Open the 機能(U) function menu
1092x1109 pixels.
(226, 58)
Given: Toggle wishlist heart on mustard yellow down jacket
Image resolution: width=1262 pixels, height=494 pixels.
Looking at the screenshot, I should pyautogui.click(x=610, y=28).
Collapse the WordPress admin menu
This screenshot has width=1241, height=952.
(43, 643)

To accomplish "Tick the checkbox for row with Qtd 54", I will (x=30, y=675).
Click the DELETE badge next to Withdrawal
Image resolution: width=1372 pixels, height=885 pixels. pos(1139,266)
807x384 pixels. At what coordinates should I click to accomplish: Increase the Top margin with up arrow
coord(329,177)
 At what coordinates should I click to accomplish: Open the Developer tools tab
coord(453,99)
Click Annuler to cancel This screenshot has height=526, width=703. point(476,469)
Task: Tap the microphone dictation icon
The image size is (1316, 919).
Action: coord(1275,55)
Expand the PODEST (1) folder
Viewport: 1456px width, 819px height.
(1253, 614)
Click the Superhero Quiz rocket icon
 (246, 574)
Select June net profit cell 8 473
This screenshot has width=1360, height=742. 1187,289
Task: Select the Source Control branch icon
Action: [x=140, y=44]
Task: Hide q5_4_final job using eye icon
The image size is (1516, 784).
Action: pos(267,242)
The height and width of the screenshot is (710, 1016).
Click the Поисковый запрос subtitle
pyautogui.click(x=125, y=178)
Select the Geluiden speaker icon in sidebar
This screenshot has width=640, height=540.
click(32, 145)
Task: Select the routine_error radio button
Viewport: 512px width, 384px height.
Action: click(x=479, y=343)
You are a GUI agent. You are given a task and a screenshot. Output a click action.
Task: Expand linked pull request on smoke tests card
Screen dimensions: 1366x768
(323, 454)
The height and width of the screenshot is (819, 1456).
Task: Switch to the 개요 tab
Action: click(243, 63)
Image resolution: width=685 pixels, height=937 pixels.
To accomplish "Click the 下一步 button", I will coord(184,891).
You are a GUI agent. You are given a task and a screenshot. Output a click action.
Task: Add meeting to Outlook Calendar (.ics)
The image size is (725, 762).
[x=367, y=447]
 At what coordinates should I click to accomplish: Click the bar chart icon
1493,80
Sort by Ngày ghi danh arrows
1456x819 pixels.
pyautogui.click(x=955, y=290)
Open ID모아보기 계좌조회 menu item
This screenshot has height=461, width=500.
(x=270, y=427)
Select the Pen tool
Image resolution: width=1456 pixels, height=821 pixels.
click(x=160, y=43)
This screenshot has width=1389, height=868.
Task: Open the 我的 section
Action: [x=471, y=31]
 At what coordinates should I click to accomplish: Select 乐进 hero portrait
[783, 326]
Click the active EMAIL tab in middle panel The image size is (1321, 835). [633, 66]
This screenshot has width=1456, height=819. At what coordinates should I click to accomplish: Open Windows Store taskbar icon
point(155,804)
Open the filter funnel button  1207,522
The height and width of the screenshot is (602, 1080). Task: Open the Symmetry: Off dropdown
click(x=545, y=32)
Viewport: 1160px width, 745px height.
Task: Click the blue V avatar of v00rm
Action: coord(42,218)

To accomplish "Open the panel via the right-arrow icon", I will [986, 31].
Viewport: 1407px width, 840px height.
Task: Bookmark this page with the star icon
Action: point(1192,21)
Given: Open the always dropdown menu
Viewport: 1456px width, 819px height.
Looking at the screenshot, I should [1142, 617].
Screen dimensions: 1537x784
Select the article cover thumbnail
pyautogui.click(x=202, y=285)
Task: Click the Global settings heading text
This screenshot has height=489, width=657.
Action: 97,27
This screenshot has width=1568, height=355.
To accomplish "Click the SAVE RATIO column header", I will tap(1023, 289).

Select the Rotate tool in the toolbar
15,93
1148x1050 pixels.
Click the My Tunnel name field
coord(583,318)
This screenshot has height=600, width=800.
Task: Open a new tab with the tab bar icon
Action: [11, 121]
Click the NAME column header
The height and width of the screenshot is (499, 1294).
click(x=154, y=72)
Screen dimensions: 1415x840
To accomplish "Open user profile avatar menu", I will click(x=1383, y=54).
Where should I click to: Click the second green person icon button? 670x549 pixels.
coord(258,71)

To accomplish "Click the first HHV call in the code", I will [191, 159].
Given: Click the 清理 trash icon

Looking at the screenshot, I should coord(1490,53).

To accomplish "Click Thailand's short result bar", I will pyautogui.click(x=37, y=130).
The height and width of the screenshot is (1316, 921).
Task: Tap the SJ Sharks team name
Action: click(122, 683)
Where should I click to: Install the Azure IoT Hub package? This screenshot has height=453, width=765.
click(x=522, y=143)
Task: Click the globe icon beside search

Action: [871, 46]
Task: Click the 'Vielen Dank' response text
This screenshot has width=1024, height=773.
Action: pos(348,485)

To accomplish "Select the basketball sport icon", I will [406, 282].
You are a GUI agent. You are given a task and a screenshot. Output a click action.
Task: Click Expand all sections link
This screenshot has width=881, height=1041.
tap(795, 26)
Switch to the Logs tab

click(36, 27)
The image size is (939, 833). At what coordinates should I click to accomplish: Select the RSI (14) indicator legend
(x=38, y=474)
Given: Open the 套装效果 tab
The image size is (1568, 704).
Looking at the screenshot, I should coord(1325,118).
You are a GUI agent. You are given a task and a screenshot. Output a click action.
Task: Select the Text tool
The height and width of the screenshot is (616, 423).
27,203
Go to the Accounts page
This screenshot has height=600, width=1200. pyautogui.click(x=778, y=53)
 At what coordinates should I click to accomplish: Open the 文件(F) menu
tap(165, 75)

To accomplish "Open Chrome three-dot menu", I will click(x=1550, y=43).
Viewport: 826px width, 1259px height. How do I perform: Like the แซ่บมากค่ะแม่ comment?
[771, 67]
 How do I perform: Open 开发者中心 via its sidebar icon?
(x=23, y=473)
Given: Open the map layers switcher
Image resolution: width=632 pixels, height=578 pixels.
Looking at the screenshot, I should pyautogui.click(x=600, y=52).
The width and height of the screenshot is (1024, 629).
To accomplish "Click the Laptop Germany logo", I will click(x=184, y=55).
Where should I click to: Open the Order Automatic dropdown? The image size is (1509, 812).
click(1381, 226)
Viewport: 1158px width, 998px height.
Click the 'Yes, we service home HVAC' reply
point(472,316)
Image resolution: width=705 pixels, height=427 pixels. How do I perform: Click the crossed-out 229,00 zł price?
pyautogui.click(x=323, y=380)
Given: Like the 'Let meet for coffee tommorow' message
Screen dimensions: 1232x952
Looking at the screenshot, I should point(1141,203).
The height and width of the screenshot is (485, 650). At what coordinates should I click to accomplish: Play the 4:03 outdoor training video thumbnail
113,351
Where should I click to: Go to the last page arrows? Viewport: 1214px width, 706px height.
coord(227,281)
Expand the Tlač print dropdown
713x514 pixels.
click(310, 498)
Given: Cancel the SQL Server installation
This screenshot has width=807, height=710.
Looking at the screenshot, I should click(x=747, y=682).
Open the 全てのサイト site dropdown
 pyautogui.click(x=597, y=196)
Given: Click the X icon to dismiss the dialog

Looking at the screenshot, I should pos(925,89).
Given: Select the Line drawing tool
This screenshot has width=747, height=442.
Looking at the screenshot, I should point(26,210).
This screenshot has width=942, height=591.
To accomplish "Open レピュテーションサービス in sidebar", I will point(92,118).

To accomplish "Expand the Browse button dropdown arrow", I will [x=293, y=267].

Task instructions:
Reproduce all of the material above, swapping "GUI agent" for "screen assistant" wherever it occurs and leaving everything else unchanged.

Complete response:
Open the 機能(U) function menu
1092x1109 pixels.
(226, 58)
Given: Toggle wishlist heart on mustard yellow down jacket
Image resolution: width=1262 pixels, height=494 pixels.
Looking at the screenshot, I should pyautogui.click(x=610, y=28).
Collapse the WordPress admin menu
This screenshot has width=1241, height=952.
(43, 643)

To accomplish "Tick the checkbox for row with Qtd 54", I will (x=30, y=675).
Click the DELETE badge next to Withdrawal
Image resolution: width=1372 pixels, height=885 pixels. pos(1139,266)
807x384 pixels. At what coordinates should I click to accomplish: Increase the Top margin with up arrow
coord(329,177)
 At what coordinates should I click to accomplish: Open the Developer tools tab
coord(453,99)
Click Annuler to cancel This screenshot has height=526, width=703. point(476,469)
Task: Tap the microphone dictation icon
The image size is (1316, 919).
Action: coord(1275,55)
Expand the PODEST (1) folder
Viewport: 1456px width, 819px height.
(1253, 614)
Click the Superhero Quiz rocket icon
 (246, 574)
Select June net profit cell 8 473
This screenshot has width=1360, height=742. 1187,289
Task: Select the Source Control branch icon
Action: [x=140, y=44]
Task: Hide q5_4_final job using eye icon
The image size is (1516, 784).
Action: pos(267,242)
The height and width of the screenshot is (710, 1016).
Click the Поисковый запрос subtitle
pyautogui.click(x=125, y=178)
Select the Geluiden speaker icon in sidebar
This screenshot has width=640, height=540.
click(32, 145)
Task: Select the routine_error radio button
Viewport: 512px width, 384px height.
Action: click(x=479, y=343)
You are a screen assistant. You are given a task and a screenshot. Output a click action.
Task: Expand linked pull request on smoke tests card
Screen dimensions: 1366x768
(323, 454)
The height and width of the screenshot is (819, 1456).
Task: Switch to the 개요 tab
Action: click(243, 63)
Image resolution: width=685 pixels, height=937 pixels.
To accomplish "Click the 下一步 button", I will coord(184,891).
You are a screen assistant. You are given a task and a screenshot. Output a click action.
Task: Add meeting to Outlook Calendar (.ics)
The image size is (725, 762).
[x=367, y=447]
 At what coordinates should I click to accomplish: Click the bar chart icon
1493,80
Sort by Ngày ghi danh arrows
1456x819 pixels.
pyautogui.click(x=955, y=290)
Open ID모아보기 계좌조회 menu item
This screenshot has height=461, width=500.
(x=270, y=427)
Select the Pen tool
Image resolution: width=1456 pixels, height=821 pixels.
click(x=160, y=43)
This screenshot has width=1389, height=868.
Task: Open the 我的 section
Action: [x=471, y=31]
 At what coordinates should I click to accomplish: Select 乐进 hero portrait
[783, 326]
Click the active EMAIL tab in middle panel The image size is (1321, 835). [633, 66]
This screenshot has width=1456, height=819. At what coordinates should I click to accomplish: Open Windows Store taskbar icon
point(155,804)
Open the filter funnel button  1207,522
The height and width of the screenshot is (602, 1080). Task: Open the Symmetry: Off dropdown
click(x=545, y=32)
Viewport: 1160px width, 745px height.
Task: Click the blue V avatar of v00rm
Action: coord(42,218)

To accomplish "Open the panel via the right-arrow icon", I will [986, 31].
Viewport: 1407px width, 840px height.
Task: Bookmark this page with the star icon
Action: point(1192,21)
Given: Open the always dropdown menu
Viewport: 1456px width, 819px height.
Looking at the screenshot, I should [1142, 617].
Screen dimensions: 1537x784
Select the article cover thumbnail
pyautogui.click(x=202, y=285)
Task: Click the Global settings heading text
This screenshot has height=489, width=657.
Action: 97,27
This screenshot has width=1568, height=355.
To accomplish "Click the SAVE RATIO column header", I will tap(1023, 289).

Select the Rotate tool in the toolbar
15,93
1148x1050 pixels.
Click the My Tunnel name field
coord(583,318)
This screenshot has height=600, width=800.
Task: Open a new tab with the tab bar icon
Action: [11, 121]
Click the NAME column header
The height and width of the screenshot is (499, 1294).
click(x=154, y=72)
Screen dimensions: 1415x840
To accomplish "Open user profile avatar menu", I will click(x=1383, y=54).
Where should I click to: Click the second green person icon button? 670x549 pixels.
coord(258,71)

To accomplish "Click the first HHV call in the code", I will [191, 159].
Given: Click the 清理 trash icon

Looking at the screenshot, I should coord(1490,53).

To accomplish "Click Thailand's short result bar", I will pyautogui.click(x=37, y=130).
The height and width of the screenshot is (1316, 921).
Task: Tap the SJ Sharks team name
Action: click(122, 683)
Where should I click to: Install the Azure IoT Hub package? This screenshot has height=453, width=765.
click(x=522, y=143)
Task: Click the globe icon beside search

Action: [871, 46]
Task: Click the 'Vielen Dank' response text
This screenshot has width=1024, height=773.
Action: pos(348,485)

To accomplish "Select the basketball sport icon", I will [406, 282].
You are a screen assistant. You are given a task and a screenshot. Output a click action.
Task: Click Expand all sections link
This screenshot has width=881, height=1041.
tap(795, 26)
Switch to the Logs tab

click(36, 27)
The image size is (939, 833). At what coordinates should I click to accomplish: Select the RSI (14) indicator legend
(x=38, y=474)
Given: Open the 套装效果 tab
The image size is (1568, 704).
Looking at the screenshot, I should coord(1325,118).
You are a screen assistant. You are given a task and a screenshot. Output a click action.
Task: Select the Text tool
The height and width of the screenshot is (616, 423).
27,203
Go to the Accounts page
This screenshot has height=600, width=1200. pyautogui.click(x=778, y=53)
 At what coordinates should I click to accomplish: Open the 文件(F) menu
tap(165, 75)

To accomplish "Open Chrome three-dot menu", I will click(x=1550, y=43).
Viewport: 826px width, 1259px height. How do I perform: Like the แซ่บมากค่ะแม่ comment?
[771, 67]
 How do I perform: Open 开发者中心 via its sidebar icon?
(x=23, y=473)
Given: Open the map layers switcher
Image resolution: width=632 pixels, height=578 pixels.
Looking at the screenshot, I should pyautogui.click(x=600, y=52).
The width and height of the screenshot is (1024, 629).
To accomplish "Click the Laptop Germany logo", I will click(x=184, y=55).
Where should I click to: Open the Order Automatic dropdown? The image size is (1509, 812).
click(1381, 226)
Viewport: 1158px width, 998px height.
Click the 'Yes, we service home HVAC' reply
point(472,316)
Image resolution: width=705 pixels, height=427 pixels. How do I perform: Click the crossed-out 229,00 zł price?
pyautogui.click(x=323, y=380)
Given: Like the 'Let meet for coffee tommorow' message
Screen dimensions: 1232x952
Looking at the screenshot, I should point(1141,203).
The height and width of the screenshot is (485, 650). At what coordinates should I click to accomplish: Play the 4:03 outdoor training video thumbnail
113,351
Where should I click to: Go to the last page arrows? Viewport: 1214px width, 706px height.
coord(227,281)
Expand the Tlač print dropdown
713x514 pixels.
click(310, 498)
Given: Cancel the SQL Server installation
This screenshot has width=807, height=710.
Looking at the screenshot, I should click(x=747, y=682).
Open the 全てのサイト site dropdown
 pyautogui.click(x=597, y=196)
Given: Click the X icon to dismiss the dialog

Looking at the screenshot, I should pos(925,89).
Given: Select the Line drawing tool
This screenshot has width=747, height=442.
Looking at the screenshot, I should point(26,210).
This screenshot has width=942, height=591.
To accomplish "Open レピュテーションサービス in sidebar", I will point(92,118).

To accomplish "Expand the Browse button dropdown arrow", I will [x=293, y=267].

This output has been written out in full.